Always ahead of the curve, Céline’s Phoebe Philo steered away from minimalism with an exuberant collection inspired, in part, by Brassaï’s graffiti. Boxy tunics and fluid, pleated dresses were swathed in bold, broad brushstrokes and abstract squiggles. Fresh and optimistic as ever, Philo seems to know exactly what we want before we do. Miuccia Prada also took inspiration from street art, commissioning six young artists to paint murals for the walls of the venue. The vibrant, arresting imagery was also found across the clothes and bags. True to form, the intellectual weight of the collection was matched by its desirability. Who wouldn’t fall for the opportunity to purchase a piece of Prada that’s also a limited-edition artwork?
Of course, when it comes to fashion and art collaborations, Louis Vuitton is the leader of the pack. Under the creative direction of modern-art enthusiast Marc Jacobs, the storied house has produced ground-breaking capsule collections with the likes of Takashi Murakami, Richard Prince and Yayoi Kusama. In his swansong collection for the house, Jacobs echoed one of his most successful collaborations as Edie Campbell took to the catwalk painted in a Stephen Sprouse graffiti version of the LV logo. “Well considered art/fashion collaborations can be both incredibly lucrative, successful and also creatively interesting,” says Hoppen, who recently oversaw a project in which the Michael Hoppen photography gallery teamed up with German-based Filed Under, translating works by Chloe Sells and Simon Norfolk onto silk scarves. Other recent collaborations include Damian Hirst teaming up with Alexander McQueen, and Diane von Furstenberg putting Warhol flowers on her 40th anniversary wrap dress capsule collection.

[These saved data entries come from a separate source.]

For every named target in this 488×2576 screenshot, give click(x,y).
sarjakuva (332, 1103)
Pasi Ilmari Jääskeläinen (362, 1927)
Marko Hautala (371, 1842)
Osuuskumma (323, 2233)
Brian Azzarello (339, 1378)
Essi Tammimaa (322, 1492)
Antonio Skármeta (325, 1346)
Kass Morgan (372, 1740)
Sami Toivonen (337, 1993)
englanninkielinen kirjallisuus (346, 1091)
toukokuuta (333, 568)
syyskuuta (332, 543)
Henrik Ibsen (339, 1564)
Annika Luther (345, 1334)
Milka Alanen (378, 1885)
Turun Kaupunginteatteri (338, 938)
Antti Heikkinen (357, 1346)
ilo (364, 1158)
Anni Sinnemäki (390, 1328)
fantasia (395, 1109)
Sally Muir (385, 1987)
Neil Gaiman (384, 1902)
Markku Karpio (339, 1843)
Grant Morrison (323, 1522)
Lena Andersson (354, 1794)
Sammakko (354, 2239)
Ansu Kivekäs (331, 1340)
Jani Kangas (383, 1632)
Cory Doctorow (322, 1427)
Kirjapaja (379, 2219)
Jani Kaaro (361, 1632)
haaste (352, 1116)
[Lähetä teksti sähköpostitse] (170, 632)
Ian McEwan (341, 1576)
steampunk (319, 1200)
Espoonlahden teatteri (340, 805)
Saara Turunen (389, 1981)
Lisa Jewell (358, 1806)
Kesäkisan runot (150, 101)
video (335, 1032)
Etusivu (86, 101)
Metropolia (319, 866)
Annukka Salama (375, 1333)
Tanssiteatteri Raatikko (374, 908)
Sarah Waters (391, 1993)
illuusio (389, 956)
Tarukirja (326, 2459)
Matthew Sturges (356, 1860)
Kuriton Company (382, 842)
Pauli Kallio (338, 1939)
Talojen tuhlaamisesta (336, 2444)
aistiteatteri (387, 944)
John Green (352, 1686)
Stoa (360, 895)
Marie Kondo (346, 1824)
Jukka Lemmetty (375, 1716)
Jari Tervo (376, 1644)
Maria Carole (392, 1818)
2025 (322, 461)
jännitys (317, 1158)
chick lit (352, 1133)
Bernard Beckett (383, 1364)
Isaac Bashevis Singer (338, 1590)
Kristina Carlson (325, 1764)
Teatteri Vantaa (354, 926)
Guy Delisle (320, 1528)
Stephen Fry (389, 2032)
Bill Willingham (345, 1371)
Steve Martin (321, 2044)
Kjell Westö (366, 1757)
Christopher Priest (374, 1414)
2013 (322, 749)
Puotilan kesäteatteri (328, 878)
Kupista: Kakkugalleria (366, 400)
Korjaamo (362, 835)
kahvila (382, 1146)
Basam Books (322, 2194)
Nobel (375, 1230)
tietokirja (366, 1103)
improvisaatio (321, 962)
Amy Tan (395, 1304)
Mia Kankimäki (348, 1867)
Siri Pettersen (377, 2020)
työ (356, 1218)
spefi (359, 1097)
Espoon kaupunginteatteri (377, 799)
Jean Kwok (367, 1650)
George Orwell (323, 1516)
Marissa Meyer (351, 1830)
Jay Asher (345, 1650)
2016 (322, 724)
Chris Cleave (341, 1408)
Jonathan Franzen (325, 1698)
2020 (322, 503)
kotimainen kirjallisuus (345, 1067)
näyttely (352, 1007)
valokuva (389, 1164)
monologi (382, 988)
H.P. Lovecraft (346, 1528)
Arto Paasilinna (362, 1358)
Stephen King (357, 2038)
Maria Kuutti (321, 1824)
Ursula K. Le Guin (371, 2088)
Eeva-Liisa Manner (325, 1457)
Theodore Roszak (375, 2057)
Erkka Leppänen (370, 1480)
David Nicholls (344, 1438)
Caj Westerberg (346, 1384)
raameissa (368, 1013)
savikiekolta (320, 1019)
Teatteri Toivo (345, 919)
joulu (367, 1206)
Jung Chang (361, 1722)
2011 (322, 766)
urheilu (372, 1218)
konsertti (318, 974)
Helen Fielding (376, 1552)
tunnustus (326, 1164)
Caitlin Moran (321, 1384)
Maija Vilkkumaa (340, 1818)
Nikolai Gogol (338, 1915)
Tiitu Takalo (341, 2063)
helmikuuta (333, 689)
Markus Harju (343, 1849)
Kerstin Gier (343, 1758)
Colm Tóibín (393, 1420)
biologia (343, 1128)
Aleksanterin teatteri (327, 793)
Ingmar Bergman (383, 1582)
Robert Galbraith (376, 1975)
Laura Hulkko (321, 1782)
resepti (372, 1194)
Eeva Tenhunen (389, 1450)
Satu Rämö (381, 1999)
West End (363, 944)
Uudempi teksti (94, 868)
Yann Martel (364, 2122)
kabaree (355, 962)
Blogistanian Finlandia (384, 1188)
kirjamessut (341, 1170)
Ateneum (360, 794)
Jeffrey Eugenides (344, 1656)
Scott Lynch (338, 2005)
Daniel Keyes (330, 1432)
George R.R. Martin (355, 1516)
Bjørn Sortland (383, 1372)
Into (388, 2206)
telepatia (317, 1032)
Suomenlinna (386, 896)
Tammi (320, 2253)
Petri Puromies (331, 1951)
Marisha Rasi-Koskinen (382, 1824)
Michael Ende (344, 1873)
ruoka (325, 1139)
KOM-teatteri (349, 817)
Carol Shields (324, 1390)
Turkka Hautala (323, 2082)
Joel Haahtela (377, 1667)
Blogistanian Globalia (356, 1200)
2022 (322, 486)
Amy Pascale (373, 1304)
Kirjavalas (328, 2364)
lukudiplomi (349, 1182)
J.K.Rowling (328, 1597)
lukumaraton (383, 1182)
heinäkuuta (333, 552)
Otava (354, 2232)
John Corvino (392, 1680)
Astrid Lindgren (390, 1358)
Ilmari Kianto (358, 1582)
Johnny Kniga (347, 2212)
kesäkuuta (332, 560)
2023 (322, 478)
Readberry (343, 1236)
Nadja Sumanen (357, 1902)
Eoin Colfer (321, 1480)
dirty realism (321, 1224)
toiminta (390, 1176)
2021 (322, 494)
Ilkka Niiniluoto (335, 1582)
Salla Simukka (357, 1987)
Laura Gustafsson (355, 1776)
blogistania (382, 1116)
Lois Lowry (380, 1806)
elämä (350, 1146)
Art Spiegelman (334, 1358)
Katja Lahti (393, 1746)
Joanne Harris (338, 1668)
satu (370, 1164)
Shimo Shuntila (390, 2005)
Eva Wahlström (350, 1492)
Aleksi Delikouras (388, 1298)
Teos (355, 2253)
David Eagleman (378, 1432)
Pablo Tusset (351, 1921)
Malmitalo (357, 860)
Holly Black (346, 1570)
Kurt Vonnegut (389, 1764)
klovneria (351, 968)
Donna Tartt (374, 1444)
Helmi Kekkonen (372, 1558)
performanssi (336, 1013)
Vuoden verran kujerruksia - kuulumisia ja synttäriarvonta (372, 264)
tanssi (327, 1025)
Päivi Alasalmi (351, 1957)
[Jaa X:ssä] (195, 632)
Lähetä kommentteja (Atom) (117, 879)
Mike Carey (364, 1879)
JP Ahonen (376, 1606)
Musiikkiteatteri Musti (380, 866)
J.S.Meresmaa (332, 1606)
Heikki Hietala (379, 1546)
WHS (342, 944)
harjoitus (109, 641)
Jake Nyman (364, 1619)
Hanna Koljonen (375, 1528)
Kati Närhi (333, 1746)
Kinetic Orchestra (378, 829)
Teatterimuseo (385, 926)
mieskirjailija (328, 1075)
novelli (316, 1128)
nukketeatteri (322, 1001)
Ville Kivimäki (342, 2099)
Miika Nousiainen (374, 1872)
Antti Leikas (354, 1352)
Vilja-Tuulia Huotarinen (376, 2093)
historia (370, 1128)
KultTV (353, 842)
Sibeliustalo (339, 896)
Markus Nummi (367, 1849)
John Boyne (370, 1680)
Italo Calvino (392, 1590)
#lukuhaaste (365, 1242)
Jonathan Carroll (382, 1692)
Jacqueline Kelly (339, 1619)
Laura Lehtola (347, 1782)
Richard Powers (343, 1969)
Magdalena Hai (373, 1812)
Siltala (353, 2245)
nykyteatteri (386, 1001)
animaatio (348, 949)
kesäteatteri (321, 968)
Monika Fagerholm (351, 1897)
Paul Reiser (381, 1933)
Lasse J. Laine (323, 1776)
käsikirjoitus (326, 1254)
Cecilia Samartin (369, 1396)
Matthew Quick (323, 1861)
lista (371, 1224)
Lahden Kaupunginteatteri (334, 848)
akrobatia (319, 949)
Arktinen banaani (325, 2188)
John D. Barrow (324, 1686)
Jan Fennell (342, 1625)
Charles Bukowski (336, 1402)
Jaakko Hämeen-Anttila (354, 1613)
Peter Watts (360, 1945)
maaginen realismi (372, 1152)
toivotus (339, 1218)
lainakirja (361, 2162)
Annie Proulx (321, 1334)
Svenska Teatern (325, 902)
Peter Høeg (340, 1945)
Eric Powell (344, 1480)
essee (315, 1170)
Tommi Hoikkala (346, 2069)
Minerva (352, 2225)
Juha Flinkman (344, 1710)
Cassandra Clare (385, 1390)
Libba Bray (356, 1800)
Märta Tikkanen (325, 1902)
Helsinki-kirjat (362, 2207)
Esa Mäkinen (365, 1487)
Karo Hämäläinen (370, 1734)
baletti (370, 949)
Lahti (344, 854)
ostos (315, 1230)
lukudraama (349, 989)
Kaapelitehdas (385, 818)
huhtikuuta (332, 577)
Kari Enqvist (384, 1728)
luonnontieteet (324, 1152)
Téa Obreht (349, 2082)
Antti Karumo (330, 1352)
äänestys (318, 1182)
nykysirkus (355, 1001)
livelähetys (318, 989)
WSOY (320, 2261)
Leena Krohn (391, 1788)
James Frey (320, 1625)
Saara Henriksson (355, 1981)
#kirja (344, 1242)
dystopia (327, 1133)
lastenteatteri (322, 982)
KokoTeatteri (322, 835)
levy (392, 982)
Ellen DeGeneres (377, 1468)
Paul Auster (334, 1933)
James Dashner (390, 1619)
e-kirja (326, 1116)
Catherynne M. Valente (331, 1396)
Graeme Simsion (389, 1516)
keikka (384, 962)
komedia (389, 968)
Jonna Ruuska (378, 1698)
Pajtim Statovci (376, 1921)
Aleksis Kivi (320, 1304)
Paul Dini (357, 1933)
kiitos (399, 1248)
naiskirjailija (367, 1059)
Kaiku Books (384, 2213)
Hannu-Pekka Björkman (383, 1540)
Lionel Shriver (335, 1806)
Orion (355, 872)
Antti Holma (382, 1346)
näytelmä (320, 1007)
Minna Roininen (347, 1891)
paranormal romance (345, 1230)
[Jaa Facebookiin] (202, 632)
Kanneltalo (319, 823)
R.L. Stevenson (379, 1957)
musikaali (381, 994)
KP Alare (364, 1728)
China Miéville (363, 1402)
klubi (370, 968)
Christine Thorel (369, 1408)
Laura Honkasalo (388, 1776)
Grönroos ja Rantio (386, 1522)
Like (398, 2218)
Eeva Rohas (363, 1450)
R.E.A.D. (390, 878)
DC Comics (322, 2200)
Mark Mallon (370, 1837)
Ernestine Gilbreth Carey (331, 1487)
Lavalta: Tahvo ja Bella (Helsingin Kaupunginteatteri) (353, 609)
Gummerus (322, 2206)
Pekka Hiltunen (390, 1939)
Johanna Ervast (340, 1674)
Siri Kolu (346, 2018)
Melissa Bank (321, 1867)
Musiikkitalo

For some designers it’s not so much a specific artist or movement that inspires, it’s also the mood. For instance, J Crew’s paint-splattered trousers hint at our collective fantasies of an artist’s studio. Paired with high-heeled sandals the messiness acquires a deliberate and luxe edge. Similarly, Dior’s S/S14 campaign, starring a impeccable Marion Cotillard standing in front of a paint smeared wall, further cements Raf Simons’ vision of modern-luxury. Its balance between restraint and wildness is alluring.
Perhaps the key to these successful partnerships is that fashion is art brought to life. Thus there is something democratic, something warm, about the idea of art being loved and used. As Storey puts it: “Buying fashion is usually more accessible than buying art. People like to look at art, so why not also wear it? We adorn our bodies with garments like we dress the walls of our living spaces – it makes complete sense.”